Para chegar ao pódio da Obmep, as trigêmeas estudaram muitas vezes com livros emprestado­s. E os resultados apareceram logo no primeiro ano de competição, em 2011, quando cursavam a 5.ª série. “Ninguém acreditava. Passamos a primeira fase, entramos na segunda e acabamos recebendo a menção honrosa”, lembra Fabíola. “Depois, em 2012 e 2013, eu ganhei as primeiras medalhas da família.” Fabíola entrou, então, no Programa de Iniciação Científica Júnior e passou a estudar um sábado por mês na Universida­de Federal do Espírito Santo (Ufes). “Lá foi diferente. Pude ver a matemática com outros olhos e isso me fez querer aprender mais.”
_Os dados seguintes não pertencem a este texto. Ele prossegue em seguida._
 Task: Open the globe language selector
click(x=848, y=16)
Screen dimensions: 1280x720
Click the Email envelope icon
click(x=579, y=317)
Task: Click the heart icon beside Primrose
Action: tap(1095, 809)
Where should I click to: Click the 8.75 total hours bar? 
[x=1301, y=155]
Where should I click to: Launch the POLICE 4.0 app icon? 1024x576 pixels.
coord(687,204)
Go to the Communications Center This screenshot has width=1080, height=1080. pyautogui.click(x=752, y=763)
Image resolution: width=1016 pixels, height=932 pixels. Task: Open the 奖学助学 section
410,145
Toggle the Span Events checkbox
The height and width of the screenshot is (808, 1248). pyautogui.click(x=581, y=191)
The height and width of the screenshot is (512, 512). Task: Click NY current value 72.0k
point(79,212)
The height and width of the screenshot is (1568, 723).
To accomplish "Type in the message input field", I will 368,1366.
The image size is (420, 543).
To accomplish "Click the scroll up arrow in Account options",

Em 2014, foi a vez das irmãs conquistar­em medalhas e entrarem no programa. “A gente achava que não tinha ido bem. Quando veio o resultado nacional foi surpreende­nte. Entramos no programa e conhecemos outras pessoas apaixonada­s por matemática. Saíamos de casa às 4h30 para a aula das 8h30. Todo esforço valia a pena”, diz Fábia.

Depois, estudaram no Instituto Federal do Espírito Santo (Ifes), em Santa Teresa, região serrana capixaba. Passavam a semana no local, onde concluíram o ensino médio integrado à Agronomia. Neste ano, fizeram o Exame Nacional do Ensino Médio (Enem) e se candidatam a uma vaga na faculdade pelo Sistema de Seleção Unificada (Sisu). O curso não poderia ser outro: Matemática.

Diferentem­ente da maioria das adolescent­es da idade, as irmãs nunca sonharam em conhecer artistas famosos. Elas imaginavam, sim, como seria estar frente a frente com o brasileiro Artur Ávila, de 38 anos, o primeiro latino-americano a receber a Medalha Fields, o Nobel da Matemática. O encontro aconteceu em 2015, no Rio, em uma premiação da olimpíada. “O cara é superior quando se fala em matemática. Quem sabe, no futuro, trabalhare­mos com ele. Sabemos que é difícil, quase impossível, mas já pensamos em ser experts”, diz Fabiele.

Os pais das meninas tiveram pouca chance de estudar. Paulo José Loterio, de 61 anos, parou na 1.ª série e a mãe, Lauriza Luiza Loterio, de 54, na 4.ª. “Além das trigêmeas, temos outra filha mais velha, e nunca deixamos nenhuma pegar na enxada. Sempre mostrei que o lugar delas era estudando para ter um futuro diferente do nosso presente”, afirma a mãe, que só descobriu no sétimo mês da gravidez que esperava três bebês.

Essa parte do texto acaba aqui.